No doubt there were other more credible detractors of the Government’s foreign policy direction, without the political baggage Jayatilleka brings to the mix, who may have been a better fit on Monday’s panel and could have offered more meaningful approaches to foreign policy for President Sirisena to consider, if that indeed was the intention of the seminar. Instead what transpired was that Jayatilleka was given a public audience with the President and a credible platform to air his criticisms of the Foreign Minister and the Prime Minister. 

Predictably, Jayatilleka strove hard to drive a wedge between President Sirisena and his Foreign Minister during his remarks, praising the former’s foreign policy vision while warning him that members of his administration were failing to implement his stated policy objectives. President Sirisena was seen to be keenly listening to Jayatilleka’s views and did not move to challenge any of the former Ambassador’s premises during his own speech. Equally damaging were the scenes of bonhomie between Sirisena and Jayatilleka after the event, where the pair were seen to be exchanging pleasantries and sharing jokes.

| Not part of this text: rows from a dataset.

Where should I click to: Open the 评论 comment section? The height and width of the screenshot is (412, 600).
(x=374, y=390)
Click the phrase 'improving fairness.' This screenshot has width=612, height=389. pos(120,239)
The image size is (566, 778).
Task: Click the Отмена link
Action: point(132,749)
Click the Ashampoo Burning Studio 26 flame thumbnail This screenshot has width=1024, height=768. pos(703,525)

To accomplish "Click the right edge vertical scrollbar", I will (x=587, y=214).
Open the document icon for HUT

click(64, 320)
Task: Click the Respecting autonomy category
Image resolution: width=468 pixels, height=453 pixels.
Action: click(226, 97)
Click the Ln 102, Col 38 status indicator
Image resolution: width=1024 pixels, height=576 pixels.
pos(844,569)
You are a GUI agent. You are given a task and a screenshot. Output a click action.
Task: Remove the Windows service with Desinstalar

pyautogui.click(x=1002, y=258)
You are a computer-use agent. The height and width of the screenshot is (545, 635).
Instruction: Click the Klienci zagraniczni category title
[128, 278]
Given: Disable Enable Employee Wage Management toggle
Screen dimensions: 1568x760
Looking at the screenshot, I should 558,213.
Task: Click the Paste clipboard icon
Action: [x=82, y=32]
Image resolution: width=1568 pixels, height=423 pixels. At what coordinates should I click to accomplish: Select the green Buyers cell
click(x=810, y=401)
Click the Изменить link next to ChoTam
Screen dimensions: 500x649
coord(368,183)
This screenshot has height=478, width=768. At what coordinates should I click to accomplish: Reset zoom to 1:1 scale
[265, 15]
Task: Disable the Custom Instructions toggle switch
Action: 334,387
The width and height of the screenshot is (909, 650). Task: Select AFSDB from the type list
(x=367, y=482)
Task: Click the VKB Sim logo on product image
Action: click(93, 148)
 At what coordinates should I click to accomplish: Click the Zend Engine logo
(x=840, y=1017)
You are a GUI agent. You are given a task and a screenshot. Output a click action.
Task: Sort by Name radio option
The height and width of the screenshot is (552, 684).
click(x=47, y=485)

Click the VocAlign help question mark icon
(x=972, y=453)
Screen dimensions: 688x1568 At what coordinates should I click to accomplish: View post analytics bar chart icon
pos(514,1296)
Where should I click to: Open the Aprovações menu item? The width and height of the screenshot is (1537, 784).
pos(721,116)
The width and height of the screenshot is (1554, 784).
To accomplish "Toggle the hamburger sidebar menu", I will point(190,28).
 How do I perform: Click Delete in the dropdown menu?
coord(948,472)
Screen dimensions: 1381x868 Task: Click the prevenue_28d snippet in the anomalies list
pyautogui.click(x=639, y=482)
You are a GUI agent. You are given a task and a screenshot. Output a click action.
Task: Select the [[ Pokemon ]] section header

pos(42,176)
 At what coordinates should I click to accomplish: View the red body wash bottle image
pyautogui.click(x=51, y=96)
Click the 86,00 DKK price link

It is not yet clear whether Monday’s event was an attempt by President Sirisena and his office to strike out and diverge from the foreign policy direction of the Foreign Ministry. But as CPA Executive Director Paikiasothy Saravanamuttu pointed out in a column about the event published yesterday, the foreign policy seminar served to effectively highlight an internal conflict within the ruling coalition that has been brewing for months. President Sirisena, unhappy with the co-sponsorship of the UNHRC resolution in September 2015 and suspicious of the IMF negotiations, could be engaged in an attempt to reassert his authority and bring Sri Lanka’s foreign policy strategies in line with an SLFP vision, that is less West-ward looking than that of the UNF. 

Mutual dependence 

A strange symbiosis brought about by the twin elections of 2015 lends strength to the alliance between the President and his Prime Minister. The survival of one remains crucial to the survival of the other. Still, cohabitation between two parties better accustomed to arch rivalry is far from easy. Sustainability of the alliance demands constructive engagement and mutual trust, at least between the two leaders of the coalition. And while Sirisena and Wickremesinghe may dance around the issues and engage in games of brinksmanship of the sort witnessed at the BMICH and with Kiriella’s outburst on Monday, ultimately decisions must be made to protect a mutual legacy.

Over the next 15 days, Prime Minister Wickremesinghe will be called upon to decide if he will stake his Premiership and the future of his Government on the reappointment of the Central Bank Governor. It will be an acid test for the Premier and his commitment to the principles of good governance, even when he believes his man to be innocent of wrongdoing.

As for President Sirisena, his legacy as a reformist and corruption-buster will be severely undermined if he is pressurised into reappointing Mahendran. Hailed as a consensus builder, President Sirisena has all the skills to work with the UNF to reach compromises on economic affairs and foreign policy that will strengthen his administration and insulate it from external threats. A decision to work together will empower both President and Prime Minister and do away with this necessity for inane political games and mixed messaging that casts unnecessary shadows on a Government that is still finding its feet. 

The Sirisena-Wickremesinghe administration’s collective decision on the Central Bank Governor will be a crucial indicator of its commitment to the stated goals of overhauling a political system rooted in corruption and cronyism. Will it hold the line, or will its 18th month in office mark the end of that road?